═════ Data to process ═════

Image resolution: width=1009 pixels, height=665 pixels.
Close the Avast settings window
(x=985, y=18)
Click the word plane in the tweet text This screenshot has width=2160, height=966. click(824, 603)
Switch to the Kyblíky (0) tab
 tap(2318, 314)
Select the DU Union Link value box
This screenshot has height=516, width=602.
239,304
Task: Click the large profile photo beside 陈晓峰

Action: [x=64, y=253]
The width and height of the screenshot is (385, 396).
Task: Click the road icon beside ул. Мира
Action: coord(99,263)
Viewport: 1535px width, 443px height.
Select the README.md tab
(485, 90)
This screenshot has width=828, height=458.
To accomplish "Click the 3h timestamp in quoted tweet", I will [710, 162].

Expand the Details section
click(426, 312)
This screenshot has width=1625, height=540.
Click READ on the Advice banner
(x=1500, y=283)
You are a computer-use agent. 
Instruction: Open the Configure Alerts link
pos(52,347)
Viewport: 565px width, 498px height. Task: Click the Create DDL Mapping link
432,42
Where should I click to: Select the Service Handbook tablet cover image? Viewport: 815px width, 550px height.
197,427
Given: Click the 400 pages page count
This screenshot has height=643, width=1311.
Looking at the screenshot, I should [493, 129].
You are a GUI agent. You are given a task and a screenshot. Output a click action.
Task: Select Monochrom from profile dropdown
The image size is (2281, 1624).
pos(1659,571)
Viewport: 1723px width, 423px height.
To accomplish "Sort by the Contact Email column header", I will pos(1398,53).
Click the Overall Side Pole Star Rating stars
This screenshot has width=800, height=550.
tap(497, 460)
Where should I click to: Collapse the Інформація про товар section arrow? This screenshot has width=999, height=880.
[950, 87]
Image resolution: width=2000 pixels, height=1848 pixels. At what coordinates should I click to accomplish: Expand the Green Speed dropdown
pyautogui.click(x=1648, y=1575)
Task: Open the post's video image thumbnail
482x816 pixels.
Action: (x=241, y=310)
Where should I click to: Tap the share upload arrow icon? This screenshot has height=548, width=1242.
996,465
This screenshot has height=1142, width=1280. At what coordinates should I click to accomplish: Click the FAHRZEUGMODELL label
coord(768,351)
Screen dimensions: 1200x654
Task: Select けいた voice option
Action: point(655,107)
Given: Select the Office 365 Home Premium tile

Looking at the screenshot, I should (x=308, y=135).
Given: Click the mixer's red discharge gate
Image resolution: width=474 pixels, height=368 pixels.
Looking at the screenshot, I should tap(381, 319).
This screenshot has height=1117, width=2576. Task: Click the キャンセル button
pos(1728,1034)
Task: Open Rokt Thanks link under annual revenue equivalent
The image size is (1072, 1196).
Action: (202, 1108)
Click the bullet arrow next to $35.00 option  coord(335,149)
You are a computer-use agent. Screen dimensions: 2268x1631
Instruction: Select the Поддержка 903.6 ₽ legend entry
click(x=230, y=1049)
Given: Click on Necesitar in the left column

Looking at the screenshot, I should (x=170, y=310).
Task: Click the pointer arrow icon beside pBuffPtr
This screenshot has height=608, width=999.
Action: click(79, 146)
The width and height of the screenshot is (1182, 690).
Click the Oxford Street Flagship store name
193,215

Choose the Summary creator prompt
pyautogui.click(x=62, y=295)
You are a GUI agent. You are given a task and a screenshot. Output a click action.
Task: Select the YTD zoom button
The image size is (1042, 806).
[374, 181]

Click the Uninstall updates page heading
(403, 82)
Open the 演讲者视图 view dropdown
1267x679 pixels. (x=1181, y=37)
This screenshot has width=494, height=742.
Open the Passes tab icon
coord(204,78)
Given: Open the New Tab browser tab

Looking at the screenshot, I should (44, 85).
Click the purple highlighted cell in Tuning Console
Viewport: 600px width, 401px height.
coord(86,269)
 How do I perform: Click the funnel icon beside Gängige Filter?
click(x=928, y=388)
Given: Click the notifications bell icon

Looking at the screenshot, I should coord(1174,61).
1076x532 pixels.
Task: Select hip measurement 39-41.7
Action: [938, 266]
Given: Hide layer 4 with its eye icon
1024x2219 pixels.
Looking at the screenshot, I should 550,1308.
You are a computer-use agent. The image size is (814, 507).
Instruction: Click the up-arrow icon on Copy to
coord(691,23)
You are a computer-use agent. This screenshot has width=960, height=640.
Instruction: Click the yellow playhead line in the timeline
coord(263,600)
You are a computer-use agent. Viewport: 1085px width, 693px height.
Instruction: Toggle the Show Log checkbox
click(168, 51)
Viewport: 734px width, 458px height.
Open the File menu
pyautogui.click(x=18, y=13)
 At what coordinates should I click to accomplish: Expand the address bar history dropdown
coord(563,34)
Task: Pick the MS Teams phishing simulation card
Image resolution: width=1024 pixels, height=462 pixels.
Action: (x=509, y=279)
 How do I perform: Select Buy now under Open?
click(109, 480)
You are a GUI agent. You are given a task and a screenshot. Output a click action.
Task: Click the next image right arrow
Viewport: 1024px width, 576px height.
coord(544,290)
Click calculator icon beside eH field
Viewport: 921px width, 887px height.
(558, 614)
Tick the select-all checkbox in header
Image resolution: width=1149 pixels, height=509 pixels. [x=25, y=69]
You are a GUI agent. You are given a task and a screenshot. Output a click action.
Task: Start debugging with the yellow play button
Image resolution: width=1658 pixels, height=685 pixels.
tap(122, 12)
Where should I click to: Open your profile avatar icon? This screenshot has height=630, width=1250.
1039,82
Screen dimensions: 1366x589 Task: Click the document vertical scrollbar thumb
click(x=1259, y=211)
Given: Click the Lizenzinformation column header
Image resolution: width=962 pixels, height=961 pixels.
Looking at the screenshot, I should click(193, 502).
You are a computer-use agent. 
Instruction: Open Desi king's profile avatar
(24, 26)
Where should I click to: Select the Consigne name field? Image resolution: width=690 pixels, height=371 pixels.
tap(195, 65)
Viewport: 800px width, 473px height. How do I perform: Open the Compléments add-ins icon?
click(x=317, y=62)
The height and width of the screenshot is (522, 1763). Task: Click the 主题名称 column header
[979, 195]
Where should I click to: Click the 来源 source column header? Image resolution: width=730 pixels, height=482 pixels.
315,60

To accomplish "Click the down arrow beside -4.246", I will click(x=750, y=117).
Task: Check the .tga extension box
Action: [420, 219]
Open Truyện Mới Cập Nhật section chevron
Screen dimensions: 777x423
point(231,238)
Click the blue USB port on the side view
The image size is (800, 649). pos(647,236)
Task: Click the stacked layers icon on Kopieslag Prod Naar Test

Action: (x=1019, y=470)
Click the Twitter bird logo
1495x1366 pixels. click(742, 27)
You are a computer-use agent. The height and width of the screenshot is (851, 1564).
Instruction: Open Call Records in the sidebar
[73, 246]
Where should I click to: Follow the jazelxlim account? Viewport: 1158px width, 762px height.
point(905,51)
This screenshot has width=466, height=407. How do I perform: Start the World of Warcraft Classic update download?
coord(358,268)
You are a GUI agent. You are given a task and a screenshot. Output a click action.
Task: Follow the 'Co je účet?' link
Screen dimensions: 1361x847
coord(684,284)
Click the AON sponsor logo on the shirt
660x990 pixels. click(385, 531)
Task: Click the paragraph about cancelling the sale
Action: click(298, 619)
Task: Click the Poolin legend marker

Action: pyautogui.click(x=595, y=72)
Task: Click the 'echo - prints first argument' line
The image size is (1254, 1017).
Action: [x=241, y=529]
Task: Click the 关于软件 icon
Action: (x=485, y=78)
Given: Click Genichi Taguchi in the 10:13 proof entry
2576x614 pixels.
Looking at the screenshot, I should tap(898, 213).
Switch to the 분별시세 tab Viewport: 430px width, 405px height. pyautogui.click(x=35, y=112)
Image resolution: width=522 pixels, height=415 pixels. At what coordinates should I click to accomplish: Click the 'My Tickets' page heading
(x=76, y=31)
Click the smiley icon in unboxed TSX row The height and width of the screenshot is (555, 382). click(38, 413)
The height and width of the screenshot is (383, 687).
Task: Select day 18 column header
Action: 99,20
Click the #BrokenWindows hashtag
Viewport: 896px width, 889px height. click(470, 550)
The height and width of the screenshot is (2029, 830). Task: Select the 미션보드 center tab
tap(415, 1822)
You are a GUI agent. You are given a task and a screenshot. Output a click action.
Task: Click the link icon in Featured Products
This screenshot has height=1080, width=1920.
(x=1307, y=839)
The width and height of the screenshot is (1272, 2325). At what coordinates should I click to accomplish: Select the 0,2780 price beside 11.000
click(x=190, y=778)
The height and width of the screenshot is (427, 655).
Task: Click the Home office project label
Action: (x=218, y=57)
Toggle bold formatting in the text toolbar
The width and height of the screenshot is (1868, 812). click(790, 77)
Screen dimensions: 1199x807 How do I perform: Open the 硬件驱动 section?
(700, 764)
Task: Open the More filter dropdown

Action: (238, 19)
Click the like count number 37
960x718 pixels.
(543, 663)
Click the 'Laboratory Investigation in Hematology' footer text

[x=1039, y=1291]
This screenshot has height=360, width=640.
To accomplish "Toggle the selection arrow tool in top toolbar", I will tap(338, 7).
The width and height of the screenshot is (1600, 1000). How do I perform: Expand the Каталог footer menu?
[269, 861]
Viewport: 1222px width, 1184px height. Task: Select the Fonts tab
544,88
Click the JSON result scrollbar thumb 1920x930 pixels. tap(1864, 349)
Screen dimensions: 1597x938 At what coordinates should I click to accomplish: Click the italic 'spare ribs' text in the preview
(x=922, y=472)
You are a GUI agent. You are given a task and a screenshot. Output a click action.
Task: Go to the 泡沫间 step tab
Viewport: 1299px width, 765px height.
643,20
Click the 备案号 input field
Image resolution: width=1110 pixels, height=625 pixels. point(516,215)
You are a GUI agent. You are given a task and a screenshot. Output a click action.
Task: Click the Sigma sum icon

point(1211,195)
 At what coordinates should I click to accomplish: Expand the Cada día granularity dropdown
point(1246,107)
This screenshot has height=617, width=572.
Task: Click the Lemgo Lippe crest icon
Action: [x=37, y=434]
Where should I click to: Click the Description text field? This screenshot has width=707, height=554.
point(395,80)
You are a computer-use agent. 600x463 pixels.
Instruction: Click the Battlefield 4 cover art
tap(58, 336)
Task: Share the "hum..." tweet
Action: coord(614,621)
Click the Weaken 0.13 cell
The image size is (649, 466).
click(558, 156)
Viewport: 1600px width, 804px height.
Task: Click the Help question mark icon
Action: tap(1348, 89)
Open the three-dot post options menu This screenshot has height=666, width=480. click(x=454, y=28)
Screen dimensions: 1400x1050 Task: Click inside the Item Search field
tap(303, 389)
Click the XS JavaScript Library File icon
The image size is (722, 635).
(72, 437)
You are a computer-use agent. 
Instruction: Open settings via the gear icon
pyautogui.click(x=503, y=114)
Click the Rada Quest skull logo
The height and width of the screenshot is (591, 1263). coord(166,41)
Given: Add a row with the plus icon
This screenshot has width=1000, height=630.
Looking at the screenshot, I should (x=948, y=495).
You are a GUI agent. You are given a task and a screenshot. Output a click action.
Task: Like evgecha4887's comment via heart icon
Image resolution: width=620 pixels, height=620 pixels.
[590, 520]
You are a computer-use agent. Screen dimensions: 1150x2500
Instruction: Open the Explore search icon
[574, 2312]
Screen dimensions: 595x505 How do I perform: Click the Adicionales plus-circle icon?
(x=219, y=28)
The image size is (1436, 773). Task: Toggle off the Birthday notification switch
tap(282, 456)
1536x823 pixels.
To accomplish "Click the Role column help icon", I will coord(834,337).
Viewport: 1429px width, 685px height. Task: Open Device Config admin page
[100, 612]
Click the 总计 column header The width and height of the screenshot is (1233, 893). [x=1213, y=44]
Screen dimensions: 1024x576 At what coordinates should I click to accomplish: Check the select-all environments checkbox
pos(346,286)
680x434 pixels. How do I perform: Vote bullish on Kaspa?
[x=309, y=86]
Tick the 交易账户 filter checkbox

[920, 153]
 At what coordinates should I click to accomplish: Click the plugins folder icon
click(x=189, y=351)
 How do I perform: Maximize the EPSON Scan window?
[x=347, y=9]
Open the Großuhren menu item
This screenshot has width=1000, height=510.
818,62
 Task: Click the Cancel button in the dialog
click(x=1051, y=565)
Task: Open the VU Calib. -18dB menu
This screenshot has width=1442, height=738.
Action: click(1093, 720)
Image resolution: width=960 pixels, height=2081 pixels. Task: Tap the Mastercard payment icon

═════

Task instructions:
Gather up every line in the data above that contains the word "with", copying each one.

Task response:
Given: Hide layer 4 with its eye icon
Task: Start debugging with the yellow play button
Given: Add a row with the plus icon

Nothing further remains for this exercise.